'''

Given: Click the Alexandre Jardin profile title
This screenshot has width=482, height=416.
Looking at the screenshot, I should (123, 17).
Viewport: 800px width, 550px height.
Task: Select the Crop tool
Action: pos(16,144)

'''

| Your objective |
Retype the whole listing without changing anything.

| Answer for the task |
Given: Click the Alexandre Jardin profile title
This screenshot has width=482, height=416.
Looking at the screenshot, I should (123, 17).
Viewport: 800px width, 550px height.
Task: Select the Crop tool
Action: pos(16,144)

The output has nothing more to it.